The proprietor of British Airways has launched a recent €1.5 billion share buyback after reporting file annual earnings, underlining the size of the post-pandemic turnaround within the airline {industry}.
Worldwide Airways Group (IAG), which additionally owns British Airways, Iberia, Aer Lingus and Vueling, reported a 22 per cent rise in revenue after tax to €3.34 billion for 2025.
Group revenues climbed 3.5 per cent to €33.2 billion, regardless of passenger numbers edging down barely to 121.5 million in contrast with the earlier yr. The development was pushed by stronger pricing and better income per passenger moderately than quantity development.
In response, the FTSE 100-listed airline group introduced an 8.9 per cent enhance in its dividend and unveiled a €1.5 billion share buyback programme. It follows a €1 billion buyback accomplished final yr and provides to a rising development of enormous UK corporates returning surplus money to traders.
IAG stated market circumstances remained supportive, citing long-term demand development throughout its core transatlantic and European markets, mixed with constrained plane provide as producers battle with supply delays.
“Market dynamics are compelling, long-term demand development in our core markets and constrained provide in a consolidating {industry},” the corporate stated.
Share buybacks scale back the variety of shares in circulation, rising earnings per share and infrequently supporting share value efficiency. IAG’s shares, which had been buying and selling beneath £1 through the depths of the pandemic, at the moment are approaching historic highs, having beforehand peaked at round 470p in 2018.

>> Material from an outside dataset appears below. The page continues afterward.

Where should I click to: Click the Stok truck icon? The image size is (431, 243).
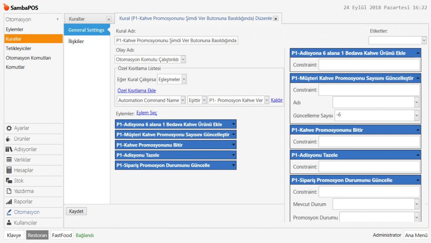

The group has moved decisively from a crisis-era stability sheet to monetary energy. Simply over three years in the past, IAG was carrying near €20 billion of debt as worldwide journey collapsed below Covid restrictions. Since then, it has restored profitability and considerably diminished leverage.
Luis Gallego, IAG’s chief govt, stated the group’s improved profitability was underpinned by greater margins throughout its airline manufacturers. Iberia delivered an working margin of 16.2 per cent, whereas British Airways achieved 15.1 per cent, each traditionally robust ranges for the group.
“Our margins are considerably higher than these of many international opponents,” Gallego stated.
Wanting forward, IAG expects to develop capability by between 2 and 4 per cent yearly over the following few years. Nevertheless, it anticipates that offer constraints, pushed by delays from plane producers, will restrict industry-wide growth, supporting pricing energy.
The North Atlantic stays IAG’s most essential market, though development has moderated. The group described the route community as more and more mature, with future growth prone to be within the low single digits. Demand from US travellers softened barely through the summer time peak season final yr.
In contrast, IAG expects mid-single-digit development within the South Atlantic, the place it holds a powerful aggressive place.
Quick-haul European operations, which account for greater than a 3rd of group capability, have confronted stress from rising working prices and weaker demand in elements of northern Europe.
Regardless of these headwinds, the airline group’s file profitability and enhanced shareholder returns mark a putting distinction to its precarious place through the pandemic, and reinforce investor confidence within the sturdiness of premium transatlantic and leisure journey demand.